O representante do povo, assim, exerce um mandato temporário, com prazo determinado, pois sua atuação decorre de uma relação da confiança popular, que lhe confere o direito de, por certo período, expressar a vontade daqueles que o elegeram.
Essa periodicidade, aliás, é indispensável para que a vontade popular se mostre legítima, pois da mesma maneira que a população atravessa por modificações no transcorrer do tempo, sua representatividade também não poderá permanecer estática.
Todavia, o representante tem a possibilidade de novamente colocar seu nome à disposição do povo, por meio da reeleição.
A Constituição Federal, no parágrafo 05º de seu artigo 14 (conforme a Emenda nº 16, de 1997), delimita uma única reeleição para Presidente da República, Governadores de Estado e do Distrito Federal, bem como para os Prefeitos. E isso tem razão de ser, haja vista que a representação em cargo executivo confere maior poder ao mandatário, sendo que suas resoluções afetam bem mais intensamente a população que governa.
Não obstante, discute-se, nos dias de hoje, a viabilidade da reeleição indefinida dos mandatários do Poder Executivo, a exemplo do que ocorre na vizinha Venezuela.
Primeiramente, em se tratando de “Democracia”, constata-se que o referido país, por diversos fatores, não pode nos servir de exemplo. São, aliás, realidades distintas. Brasil e Venezuela só têm em comum o fato de encontrarem-se situados na América do Sul, e mais nada.
A instituição da reeleição indefinida, por sinal, proporciona um continuísmo mórbido no poder, configura um flagrante desrespeito à verdadeira vontade popular e fere mortalmente a Democracia.
Isso, porque, possibilita que se estabeleça o poder ditatorial “travestido de democracia”, em que o povo, de forma forçada ou induzida, abre mão da possibilidade da alternância no poder.

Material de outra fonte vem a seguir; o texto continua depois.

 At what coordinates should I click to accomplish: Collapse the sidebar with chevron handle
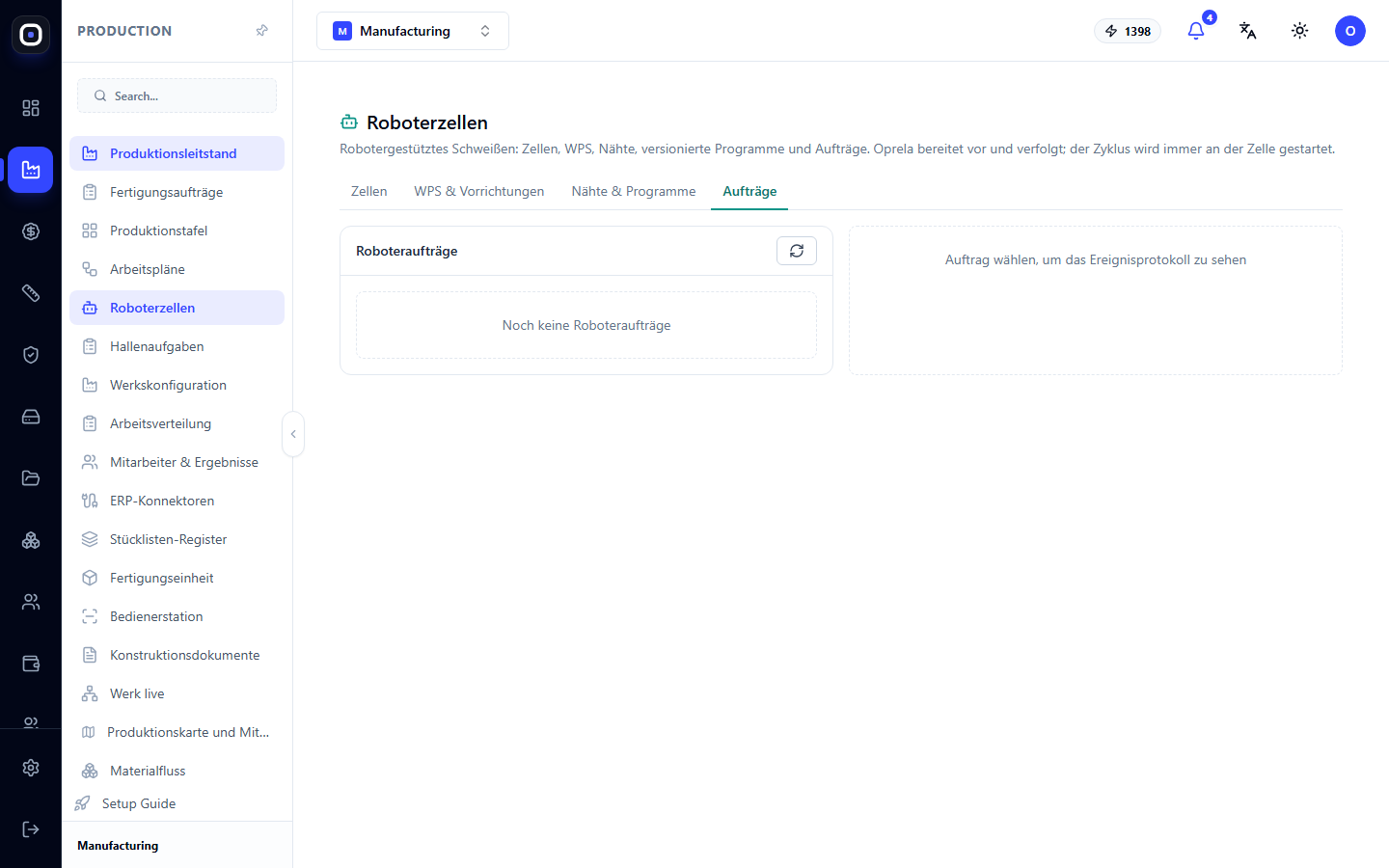click(293, 434)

E a alternância é pressuposto básico da Democracia, é medida indubitavelmente necessária para a manutenção da mais lídima vontade do povo, haja vista que alça ao mandato outras pessoas da população, com novos pensamentos, com idéias atualizadas e, principalmente, com impressões mais nítidas das aspirações populares. Alternar a administração é “oxigenar” o governo.
Portanto, nossa Constituição Federal acerta ao impedir mais do que uma reeleição para os cargos do Poder Executivo, sendo que, além do mais, dois mandatos, é tempo mais do que suficiente para o governante implementar e concluir os objetivos a que se propôs.

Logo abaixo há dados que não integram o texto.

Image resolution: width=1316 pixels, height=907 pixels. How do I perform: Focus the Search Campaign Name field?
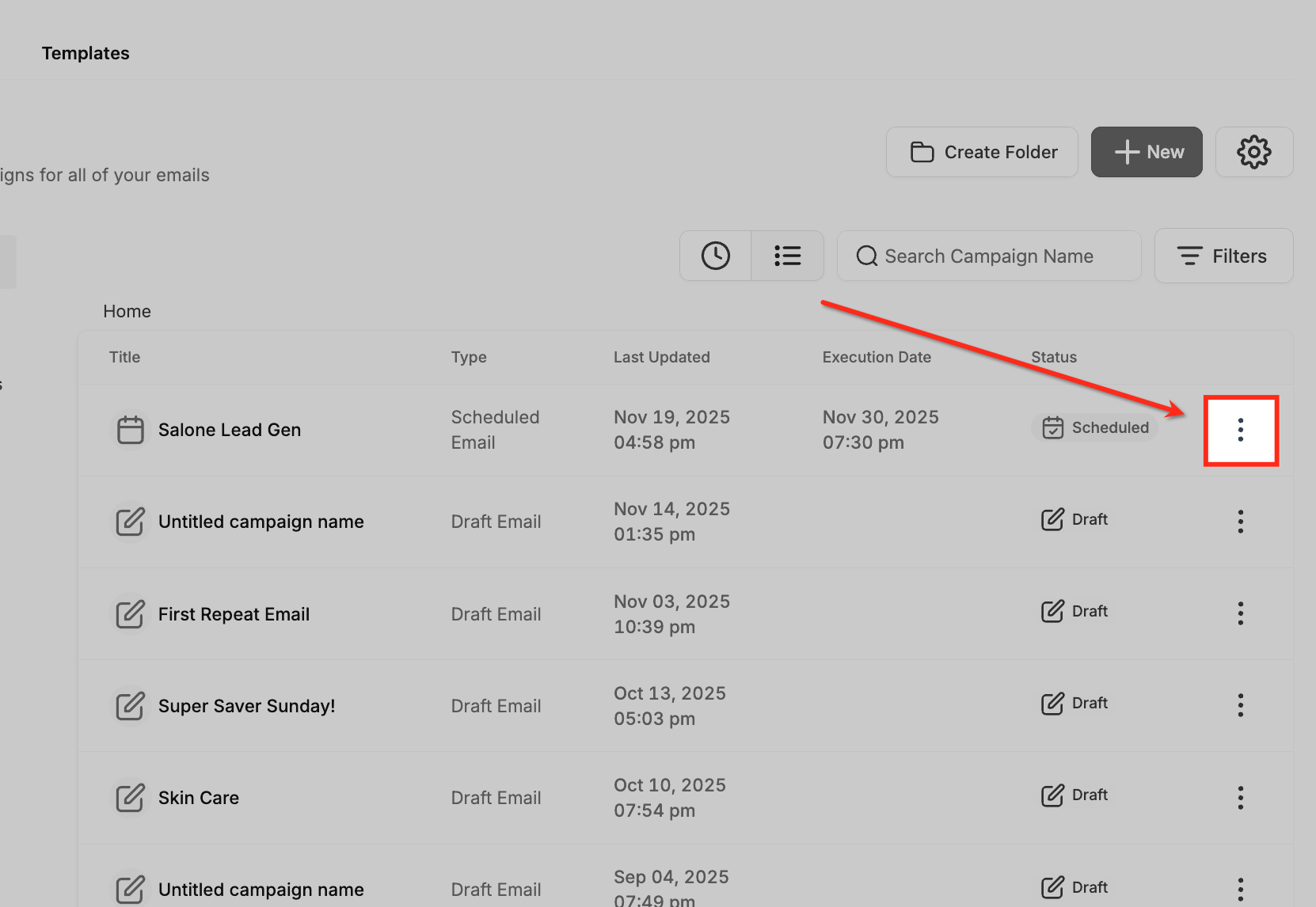tap(989, 256)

Em âmbito mais “doméstico”, entretanto, temos que as normas que regem as eleições da Ordem dos Advogados do Brasil admitem a possibilidade da seqüência indefinida de mandatos; no que, o atual Presidente da Seccional Paulista já ventilou a sua candidatura à segunda reeleição (fonte: Conjur, 12 de fevereiro de 2009).
A “moda do terceiro mandato”, por sinal, vem se difundido nas Seccionais e Subsecções da O.A.B., a exemplo do que ocorre nas Secçôes de São Paulo e do Distrito Federal.
Deveras, não há norma que impeça os atuais mandatários de concorrerem a uma nova reeleição, nem mesmo de se perpetuarem na administração da entidade, se assim quiserem e as urnas não manifestarem-se contrárias. E a regra de que “ninguém será obrigado a fazer ou deixar de fazer alguma coisa senão em virtude de lei” (inciso II do artigo 05º da Constituição Federal) confere legalidade a tal pretensão.
Não obstante, questiona-se a moralidade e, principalmente, a necessidade do terceiro mandato.
Primeiramente, como já dissemos, a reeleição pela segunda vez ou de forma indefinida, afronta a Democracia e impossibilita a renovação de idéias e posicionamentos.
No mais, a permanência prolongada ou indefinida no poder afasta o mandatário, progressivamente, da base que o elegeu, tornando-o cada vez mais alheio à realidade atual e das verdadeiras aspirações da população.
O historiador John E. E. Dalberg Acton, mencionou, certa vez, que “o poder corrompe e o poder absoluto corrompe absolutamente”. Trata-se de uma verdade constatada pelas lições da História.
O exercício do poder democrático deve ter em vista que àquele que governa não é governante, mas está governante, enquanto àqueles que o elevaram a essa condição assim desejarem. Essa, relembramos, é a premissa máxima do parágrafo único do artigo 01º de nossa Lei Maior. E amarrar-se ao mandato é desrespeitar esse princípio.
A imoralidade, aliás, nasce quando o governante passa a idealizar que é maior ou mais importante do que àqueles a quem governa e de julgar-se insubstituível ao bem-estar de seu povo ou à manutenção do Estado, confundindo-se com este; a exemplo do “Rei Sol”, Luiz XIV, que afirmava "L'État c'est moi" (O Estado sou eu).
Por outro lado, o instituto do terceiro mandato ou da reeleição indefinida não mais se sustenta nos dias atuais. O último tríplice mandato seguido que ocorreu na Seccional de São Paulo da O.A.B. se deu no período de 1971 até 1976, quando o período era bienal, e tivemos a presidência do Dr. Cid Vieira de Souza. Antes dele, o Dr. Noé Azevedo permaneceu por 26 anos a frente da Seccional Paulista (de 1939 até 1965), e o Dr. José Manoel de Azevedo Marques assumiu por três mandatos seguidos (de 1933 a 1939).
Mas eram outros tempos, em que até podia-se compreender as consecutivas reeleições, considerando que o quadro de registrados na Ordem dos Advogados do Brasil nem de longe se aproximava da quantidade atual de mais de 250.000 inscritos. Portanto, não há como tecer comparações. E, nem mesmo poderia-se alegar “falta de opções” ao nos depararmos com um universo tão grande de possibilidades.
Diante do exposto, acreditamos que cai por terra qualquer sustentáculo à tese do mandato tríplice ou indefinido.
A Democracia não admite transigências e sua existência é condição essencial à Liberdade; sendo, ambos, os alicerces do moderno Estado Democrático de Direito.